Declarative Memory—Semantic and Episodic Recall
Declarative memory is our ability to store and recall information that we can declare (speak or write). Unlike procedural memory, declarative memory requires conscious processing; it is reflective rather than reflexive. Instead of the automatic, unconscious recall of how to do something, declarative memory permits us to consciously recall and discuss what something is, or recall and describe an event that occurred in the past. This dual function has led to declarative memory being subdivided into two categories, episodic and semantic memory.
Episodic memory is sometimes called “source memory,” because it involves remembering where and when information was acquired. It allows you to recall a hike you once took, how much you loved your 1st grade teacher, and a surprise party on your 16th birthday. It is your record of faces, music, facts, and your individual experiences, a sort of “autobiographical reference” (Squire & Kandel, 2000). As critical as episodic memory is (it's important to remember where you parked your car), it can at times be problematic. The brain does not store memories in a linear manner, as a tape recorder or video camera does; it stores memories in neural circuits or networks.

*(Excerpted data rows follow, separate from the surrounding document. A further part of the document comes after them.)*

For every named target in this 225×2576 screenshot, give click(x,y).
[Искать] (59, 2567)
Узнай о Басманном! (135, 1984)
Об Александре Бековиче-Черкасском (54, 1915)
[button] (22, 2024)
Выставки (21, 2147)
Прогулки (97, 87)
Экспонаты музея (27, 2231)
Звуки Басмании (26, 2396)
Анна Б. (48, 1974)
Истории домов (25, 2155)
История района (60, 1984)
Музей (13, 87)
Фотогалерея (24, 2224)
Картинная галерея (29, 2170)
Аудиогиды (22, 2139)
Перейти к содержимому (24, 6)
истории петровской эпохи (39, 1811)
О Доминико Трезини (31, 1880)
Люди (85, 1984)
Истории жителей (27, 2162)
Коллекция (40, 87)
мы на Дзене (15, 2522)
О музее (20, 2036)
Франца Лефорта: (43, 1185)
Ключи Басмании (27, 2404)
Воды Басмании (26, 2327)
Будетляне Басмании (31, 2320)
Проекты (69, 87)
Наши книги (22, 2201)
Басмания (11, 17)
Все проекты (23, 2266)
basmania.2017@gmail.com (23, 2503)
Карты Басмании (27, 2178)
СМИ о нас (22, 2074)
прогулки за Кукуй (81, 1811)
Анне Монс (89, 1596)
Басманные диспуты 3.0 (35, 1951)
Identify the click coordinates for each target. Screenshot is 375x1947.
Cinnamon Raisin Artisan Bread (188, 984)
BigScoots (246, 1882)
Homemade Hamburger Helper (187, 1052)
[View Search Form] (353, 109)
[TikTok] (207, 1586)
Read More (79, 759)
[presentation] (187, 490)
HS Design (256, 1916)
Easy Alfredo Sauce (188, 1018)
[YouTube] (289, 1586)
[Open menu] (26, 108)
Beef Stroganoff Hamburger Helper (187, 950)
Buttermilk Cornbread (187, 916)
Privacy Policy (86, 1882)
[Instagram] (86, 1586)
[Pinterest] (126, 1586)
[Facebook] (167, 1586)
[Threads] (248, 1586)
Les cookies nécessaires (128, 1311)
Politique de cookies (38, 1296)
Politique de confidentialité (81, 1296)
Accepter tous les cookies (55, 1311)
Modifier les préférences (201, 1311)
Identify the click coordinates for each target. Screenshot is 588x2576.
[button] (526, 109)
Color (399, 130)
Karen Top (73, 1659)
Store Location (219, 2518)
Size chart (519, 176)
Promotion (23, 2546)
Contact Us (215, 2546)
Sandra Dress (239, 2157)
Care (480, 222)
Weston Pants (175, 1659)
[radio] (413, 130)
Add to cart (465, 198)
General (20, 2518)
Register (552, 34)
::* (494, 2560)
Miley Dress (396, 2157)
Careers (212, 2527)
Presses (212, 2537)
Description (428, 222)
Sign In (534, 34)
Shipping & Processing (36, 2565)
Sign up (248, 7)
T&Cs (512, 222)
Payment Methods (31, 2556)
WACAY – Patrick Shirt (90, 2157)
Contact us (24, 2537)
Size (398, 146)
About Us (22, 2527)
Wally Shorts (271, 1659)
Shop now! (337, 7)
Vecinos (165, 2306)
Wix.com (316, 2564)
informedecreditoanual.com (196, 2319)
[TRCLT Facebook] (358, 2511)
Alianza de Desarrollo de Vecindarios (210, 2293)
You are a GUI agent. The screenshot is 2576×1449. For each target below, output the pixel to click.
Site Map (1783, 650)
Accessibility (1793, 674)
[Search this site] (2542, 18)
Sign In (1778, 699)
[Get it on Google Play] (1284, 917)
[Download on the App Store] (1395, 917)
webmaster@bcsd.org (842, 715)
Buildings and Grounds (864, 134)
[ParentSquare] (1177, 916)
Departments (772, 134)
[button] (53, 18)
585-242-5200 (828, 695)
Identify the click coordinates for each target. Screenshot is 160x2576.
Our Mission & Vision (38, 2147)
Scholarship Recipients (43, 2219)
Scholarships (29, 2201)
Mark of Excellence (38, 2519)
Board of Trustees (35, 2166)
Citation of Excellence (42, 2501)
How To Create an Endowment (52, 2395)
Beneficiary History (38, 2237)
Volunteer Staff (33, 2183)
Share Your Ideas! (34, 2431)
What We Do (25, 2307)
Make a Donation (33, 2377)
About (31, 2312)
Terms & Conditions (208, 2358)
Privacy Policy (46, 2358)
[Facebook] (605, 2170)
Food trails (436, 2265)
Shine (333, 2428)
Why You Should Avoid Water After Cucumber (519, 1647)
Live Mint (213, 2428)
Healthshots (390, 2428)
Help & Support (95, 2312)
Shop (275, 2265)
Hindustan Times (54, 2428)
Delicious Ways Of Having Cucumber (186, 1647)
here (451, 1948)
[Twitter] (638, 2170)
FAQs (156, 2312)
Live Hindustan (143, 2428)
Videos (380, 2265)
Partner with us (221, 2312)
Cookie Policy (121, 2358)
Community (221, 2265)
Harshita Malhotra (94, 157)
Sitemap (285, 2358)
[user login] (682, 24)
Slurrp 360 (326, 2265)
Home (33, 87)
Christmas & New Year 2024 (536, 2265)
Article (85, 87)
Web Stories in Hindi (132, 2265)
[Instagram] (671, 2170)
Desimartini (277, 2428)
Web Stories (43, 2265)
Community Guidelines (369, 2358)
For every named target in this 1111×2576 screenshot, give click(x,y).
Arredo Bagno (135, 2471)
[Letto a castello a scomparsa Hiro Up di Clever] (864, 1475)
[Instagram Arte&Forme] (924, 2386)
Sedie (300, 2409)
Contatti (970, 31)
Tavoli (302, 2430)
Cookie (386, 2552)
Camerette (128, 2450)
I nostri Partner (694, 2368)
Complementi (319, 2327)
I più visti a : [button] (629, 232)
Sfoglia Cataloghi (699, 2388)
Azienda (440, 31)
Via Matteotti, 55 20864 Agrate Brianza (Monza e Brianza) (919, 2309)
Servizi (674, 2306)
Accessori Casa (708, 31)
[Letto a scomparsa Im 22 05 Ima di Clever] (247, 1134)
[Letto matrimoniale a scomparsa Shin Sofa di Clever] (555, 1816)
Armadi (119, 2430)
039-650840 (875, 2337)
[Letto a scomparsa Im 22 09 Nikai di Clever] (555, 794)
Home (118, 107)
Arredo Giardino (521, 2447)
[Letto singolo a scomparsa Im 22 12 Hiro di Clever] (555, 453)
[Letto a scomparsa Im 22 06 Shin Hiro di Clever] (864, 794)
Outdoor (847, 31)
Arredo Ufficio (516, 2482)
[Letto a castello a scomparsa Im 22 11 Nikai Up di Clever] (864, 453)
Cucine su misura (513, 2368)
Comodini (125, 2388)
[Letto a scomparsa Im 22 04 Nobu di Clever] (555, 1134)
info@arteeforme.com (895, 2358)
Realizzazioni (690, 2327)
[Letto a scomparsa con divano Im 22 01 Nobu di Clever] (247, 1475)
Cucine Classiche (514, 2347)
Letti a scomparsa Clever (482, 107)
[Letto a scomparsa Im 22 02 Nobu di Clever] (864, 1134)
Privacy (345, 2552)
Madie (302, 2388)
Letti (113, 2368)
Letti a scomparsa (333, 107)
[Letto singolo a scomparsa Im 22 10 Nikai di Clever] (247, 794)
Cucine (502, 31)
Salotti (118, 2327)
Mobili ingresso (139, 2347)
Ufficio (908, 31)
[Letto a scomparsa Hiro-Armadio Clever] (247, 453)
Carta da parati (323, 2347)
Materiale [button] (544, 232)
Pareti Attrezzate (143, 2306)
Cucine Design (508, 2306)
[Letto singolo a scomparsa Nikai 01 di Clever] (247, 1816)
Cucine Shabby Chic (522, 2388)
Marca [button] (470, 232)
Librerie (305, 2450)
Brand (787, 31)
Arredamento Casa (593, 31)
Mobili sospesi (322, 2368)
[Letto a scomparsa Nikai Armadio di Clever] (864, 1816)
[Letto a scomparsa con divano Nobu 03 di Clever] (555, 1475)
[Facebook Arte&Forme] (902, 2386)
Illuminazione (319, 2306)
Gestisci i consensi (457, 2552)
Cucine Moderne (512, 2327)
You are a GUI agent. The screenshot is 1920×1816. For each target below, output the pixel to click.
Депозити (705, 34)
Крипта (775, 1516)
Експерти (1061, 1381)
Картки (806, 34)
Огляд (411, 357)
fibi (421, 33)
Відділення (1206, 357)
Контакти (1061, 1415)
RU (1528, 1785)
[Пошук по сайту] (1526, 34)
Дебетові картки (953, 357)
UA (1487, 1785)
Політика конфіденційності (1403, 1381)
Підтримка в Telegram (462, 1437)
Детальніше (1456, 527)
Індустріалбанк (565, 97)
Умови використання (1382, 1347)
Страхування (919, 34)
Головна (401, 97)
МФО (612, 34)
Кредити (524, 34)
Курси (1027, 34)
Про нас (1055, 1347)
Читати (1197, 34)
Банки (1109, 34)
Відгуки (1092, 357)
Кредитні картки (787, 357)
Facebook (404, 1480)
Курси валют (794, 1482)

When we recall an event, we are actually reconstructing it. While many events are important or emotional enough to be remembered, the details often escape us. What the brain does in this case is “fill in” the details. This process is called refabrication; it can be defined as the reconstructing of a memory from bits and pieces of truth. As we tell our stories over and over, we embellish them, add to them, and make them a bit more elaborate. Eventually the refabrication becomes the memory, and it is virtually impossible to distinguish it from what actually happened. Even though the memory of the event is quite vivid, the details may actually be inaccurate.
Semantic memory, on the other hand, is generally fairly accurate. Semantic memory includes words, the symbols for them, the rules for manipulating the words, and their meanings. It also consists of rules of grammar, chemical formulas, rules of computing in mathematics, and your general knowledge about your world. These facts are normally independent of a particular time or place. Knowing that 6 × 7 = 42 is an example of semantic memory; remembering what grade you were in when you learned the multiplication tables is an illustration of episodic memory.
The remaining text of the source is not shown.